「共同参画」2022年7月号

特集1

女性版骨太の方針2022
男女共同参画局総務課

令和4年6月3日に、総理官邸において全閣僚からなる「すべての女性が輝く社会づくり本部・男女共同参画推進本部合同会議」を開催し、「女性版骨太の方針2022」を政府決定しました。今回は、本方針の概要や具体策について御紹介します。


○家族の姿の変化・人生の多様化

我が国の男女共同参画の現状は、ジェンダー・ギャップ指数が156か国中120位であることに表れているように、諸外国に比べて立ち遅れていると言わざるを得ません。

その背景には、昭和の時代に形作られた各種制度や、男女間の賃金格差を含む労働慣行、固定的な性別役割分担意識など、制度・慣行・意識の3つの要素が相互に強化し合っているという構造的な問題があると考えられます。

とりわけ、人生100年時代を迎え、女性の半分以上は90歳まで生き、離婚件数は結婚件数の3分の1となっています。また、50歳時点で配偶者のいない方は男女ともに3割程度となり、家族構成は単独世帯が最も多く、配偶者がいない世帯が全体の約半数を占めるなど、女性の人生と家族の姿は多様化しており、もはや昭和時代の想定は通用しません。令和の時代にあった制度や施策が求められています。


婚姻・離婚件数の年次推移


男女の寿命(令和2年)


50歳時点での配偶関係は多様(令和2年)


家族類型(令和2年)


こうした認識のもと、女性版骨太の方針は、
①女性の経済的自立
②女性が尊厳と誇りを持って生きられる社会の実現
③男性の家庭・地域社会における活躍
④女性の登用目標達成(第5次男女共同参画基本計画の着実な実行)
という4つの柱立てに基づき、具体策を取りまとめました。以下、それぞれの柱立てに沿って、今年度及び来年度に実施することを決定した主な具体策を御紹介します。

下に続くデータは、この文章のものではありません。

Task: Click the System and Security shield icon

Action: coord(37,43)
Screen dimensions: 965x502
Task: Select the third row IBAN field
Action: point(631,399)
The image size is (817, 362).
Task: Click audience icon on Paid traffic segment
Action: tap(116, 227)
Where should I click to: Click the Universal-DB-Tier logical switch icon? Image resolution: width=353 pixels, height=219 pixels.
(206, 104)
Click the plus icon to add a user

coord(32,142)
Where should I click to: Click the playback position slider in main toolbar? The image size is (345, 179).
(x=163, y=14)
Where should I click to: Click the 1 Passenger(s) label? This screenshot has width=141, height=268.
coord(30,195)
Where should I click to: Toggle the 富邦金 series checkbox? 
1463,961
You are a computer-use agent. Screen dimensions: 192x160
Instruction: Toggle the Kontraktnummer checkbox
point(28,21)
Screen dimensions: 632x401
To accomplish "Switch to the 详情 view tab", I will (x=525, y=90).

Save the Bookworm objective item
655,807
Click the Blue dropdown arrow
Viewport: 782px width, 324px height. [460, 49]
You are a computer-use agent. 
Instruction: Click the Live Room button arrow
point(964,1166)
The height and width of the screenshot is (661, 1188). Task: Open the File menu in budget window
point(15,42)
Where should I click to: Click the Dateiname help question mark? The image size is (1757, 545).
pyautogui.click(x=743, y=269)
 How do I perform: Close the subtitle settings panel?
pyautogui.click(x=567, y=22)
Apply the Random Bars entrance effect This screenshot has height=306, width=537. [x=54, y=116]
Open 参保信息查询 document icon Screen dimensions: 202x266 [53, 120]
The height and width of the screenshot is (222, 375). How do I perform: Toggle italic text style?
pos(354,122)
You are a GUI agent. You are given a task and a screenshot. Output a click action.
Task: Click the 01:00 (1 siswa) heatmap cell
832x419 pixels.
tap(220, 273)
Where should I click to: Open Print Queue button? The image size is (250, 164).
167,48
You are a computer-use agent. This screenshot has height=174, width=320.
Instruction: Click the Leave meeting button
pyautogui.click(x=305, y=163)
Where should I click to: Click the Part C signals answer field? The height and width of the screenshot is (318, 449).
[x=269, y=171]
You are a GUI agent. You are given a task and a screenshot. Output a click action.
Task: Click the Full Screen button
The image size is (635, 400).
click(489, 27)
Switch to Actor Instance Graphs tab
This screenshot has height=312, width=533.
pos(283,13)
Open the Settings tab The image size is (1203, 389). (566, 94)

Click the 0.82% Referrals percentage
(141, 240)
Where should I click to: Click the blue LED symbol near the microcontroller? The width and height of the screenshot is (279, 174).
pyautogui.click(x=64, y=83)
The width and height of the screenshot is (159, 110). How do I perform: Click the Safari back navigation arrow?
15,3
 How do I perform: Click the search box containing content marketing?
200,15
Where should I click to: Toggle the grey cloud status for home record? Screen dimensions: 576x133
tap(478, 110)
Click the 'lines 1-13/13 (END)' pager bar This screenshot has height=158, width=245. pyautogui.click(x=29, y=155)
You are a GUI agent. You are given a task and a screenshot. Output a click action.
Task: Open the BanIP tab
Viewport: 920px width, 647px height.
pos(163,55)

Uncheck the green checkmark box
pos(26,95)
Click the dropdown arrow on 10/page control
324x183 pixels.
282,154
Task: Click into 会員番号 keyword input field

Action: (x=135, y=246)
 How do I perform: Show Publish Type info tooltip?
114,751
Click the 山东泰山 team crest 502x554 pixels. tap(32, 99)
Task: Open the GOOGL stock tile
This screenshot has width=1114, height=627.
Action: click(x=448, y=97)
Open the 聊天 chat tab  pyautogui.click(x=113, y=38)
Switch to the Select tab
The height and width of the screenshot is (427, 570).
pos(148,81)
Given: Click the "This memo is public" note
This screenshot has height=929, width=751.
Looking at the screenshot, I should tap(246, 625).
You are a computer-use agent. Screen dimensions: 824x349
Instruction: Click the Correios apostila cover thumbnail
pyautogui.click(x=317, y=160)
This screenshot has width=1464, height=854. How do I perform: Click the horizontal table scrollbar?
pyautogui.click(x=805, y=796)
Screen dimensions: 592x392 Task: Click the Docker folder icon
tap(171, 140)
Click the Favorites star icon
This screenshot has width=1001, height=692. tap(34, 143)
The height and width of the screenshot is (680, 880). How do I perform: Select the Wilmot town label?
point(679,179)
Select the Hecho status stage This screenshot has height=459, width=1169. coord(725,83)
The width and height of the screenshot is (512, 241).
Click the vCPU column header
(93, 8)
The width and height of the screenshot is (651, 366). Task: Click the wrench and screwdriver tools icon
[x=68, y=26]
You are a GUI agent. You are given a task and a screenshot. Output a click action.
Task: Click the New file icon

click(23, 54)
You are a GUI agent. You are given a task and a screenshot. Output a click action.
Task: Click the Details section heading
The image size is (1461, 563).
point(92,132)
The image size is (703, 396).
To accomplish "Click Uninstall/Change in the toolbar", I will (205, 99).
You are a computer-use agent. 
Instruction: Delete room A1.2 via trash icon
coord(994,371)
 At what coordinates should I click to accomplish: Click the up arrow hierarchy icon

〇今年度及び来年度に実施することを決定した主な具体策

Ⅰ 女性の経済的自立

前述のとおり女性の人生と家族の姿が多様化する中で、女性が長い人生を経済的困窮に陥ることなく生活できる力をつけることは、女性本人のためにも、また我が国の経済財政の観点からも、喫緊の課題となっています。


①男女間賃金格差への対応

我が国の男女間賃金格差を見ると、正規・非正規の格差に加えて、同じ正社員、同じ非正規でも格差があり、年齢が上がるにつれて、その差は拡大傾向にあります。国際比較をしても、日本は男女間賃金格差が大きい国の部類に入ります。

男女間賃金格差(所定内給与額、令和3年)


男女間賃金格差の国際比較(賃金:中央値)


このため、男女間賃金格差に係る情報の開示や同一労働同一賃金の徹底、女性デジタル人材の育成等を通じて、男女間賃金格差の是正に取り組んでいきます。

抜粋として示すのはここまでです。